Official Astro Bot screenshot showing Astro fighting a giant bug-like boss
Image credit: PlayStation

An example of this approach bearing fruit already can be seen in Astro Bot's trailer, where at one point Astro gains a power-up that turns him into a big sponge. "That particular idea was born beside Astro Bot - we had this team doing new DualSense tests, outside of the platforming." This is because, Doucet explained, if you put everyone on the main game, "of course you can come up with new ideas - but in a way, your mind is now on jumping, running and stuff, and a lot of ideas will be discarded automatically.

"We said: it doesn't matter, don't even think about what game you might come up with, just explore some cool stuff with a DualSense. And one of them was like a demo where it was just a big sponge, where you can put water [in it], and then, using the adaptive trigger, you can kind of squeeze water out of it." The demo reflected the way that, at first, the sponge would be harder to squeeze before quickly becoming lighter as water left it. "We'd never have had the idea of turning Astro into a sponge, it was that demo made outside of it that influenced [the team] and gave us the confidence."

As for my own experience with Astro Bot, that confidence is tangible. In three core levels I felt more use of the DualSense than I had in just about any other PlayStation game, in part because of the sheer simplicity of the controls. Even putting the family approachability aside - run around and you'll notice the camera does much of the following work automatically, for instance - the reduced number of inputs means the ones you do use become sharper: pulling both triggers to use a pair of extendable arms to grab something, walk back, and set Astro up like a catapult, for instance.

Official Astro Bot screenshot showing a giant genie-like boss
Image credit: PlayStation

It is tempting to reduce Astro Bot to being another bit of PlayStation marketing, after Playroom focused so heavily on showing off its hardware alongside the PS5's launch. In fact, the developers at Team Asobi originally thought about dropping the PlayStation "coating", as Doucet puts it, before changing their mind. "The question came: 'Should we once again do a PlayStation tribute?' And a lot of the prototyping we did, and the core gameplay of this game, is actually really separated from that - it's about new power ups, and levels inspired by pop culture, and classic humour… it could have just been that.

"But then you're like, 'But why not add in that coating of PlayStation, because it was so good? I mean if we can do something that is even a step further, why not do it? So we doubled down on that, and instead of the hardware, we kind of put our attention towards the characters."

Regardless of the coating, the result from the demo I played so far is one of the most joyful experiences of Summer Game Fest. Alongside Lego Horizon Adventures, another cheery, drop-in, drop-out family game, it's also a marked shift for PlayStation - moving from their solemn, "sad dad" action epics towards games that are not only family-friendly but also a little less self-serious, poking fun at themselves and taking a lighter approach towards the platform as a whole.

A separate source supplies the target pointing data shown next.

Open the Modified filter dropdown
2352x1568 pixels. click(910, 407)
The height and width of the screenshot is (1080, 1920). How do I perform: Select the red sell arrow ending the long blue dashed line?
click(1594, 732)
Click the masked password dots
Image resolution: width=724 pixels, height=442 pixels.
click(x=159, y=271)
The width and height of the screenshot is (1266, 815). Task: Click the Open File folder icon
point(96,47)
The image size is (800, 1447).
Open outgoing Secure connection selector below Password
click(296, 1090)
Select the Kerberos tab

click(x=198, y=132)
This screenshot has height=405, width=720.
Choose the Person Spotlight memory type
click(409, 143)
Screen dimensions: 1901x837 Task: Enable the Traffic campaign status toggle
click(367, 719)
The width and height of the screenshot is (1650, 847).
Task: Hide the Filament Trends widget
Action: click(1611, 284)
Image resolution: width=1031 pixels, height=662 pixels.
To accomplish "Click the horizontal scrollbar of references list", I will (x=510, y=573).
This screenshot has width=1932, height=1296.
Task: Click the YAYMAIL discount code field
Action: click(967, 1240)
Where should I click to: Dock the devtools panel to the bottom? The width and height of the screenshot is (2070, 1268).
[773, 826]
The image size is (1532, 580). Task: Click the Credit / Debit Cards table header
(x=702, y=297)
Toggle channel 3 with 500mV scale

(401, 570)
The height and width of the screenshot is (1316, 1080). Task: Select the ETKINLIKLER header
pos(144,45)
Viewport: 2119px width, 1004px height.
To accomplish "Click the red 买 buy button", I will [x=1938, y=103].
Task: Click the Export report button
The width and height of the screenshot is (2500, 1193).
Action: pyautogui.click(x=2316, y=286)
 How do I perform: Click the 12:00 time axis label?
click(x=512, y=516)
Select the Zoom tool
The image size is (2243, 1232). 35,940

It's a welcome shift - towards the pure design of the platformer genre and, with it, the pure joy that genre can elicit.

"Of course Astro is also a gamer's game, we want to make sure that we fulfil both of these audiences," Doucet says, later on in our conversation. "But then also, it is going to be the first game for maybe a lot of kids out there, and so that responsibility is really a big one. But it's also really exciting, because as a gamer you have your first memories, you have [your first] games - and the people who made those games really shaped your life, right?" As potential first experiences of modern gaming go, I couldn't think of too many better.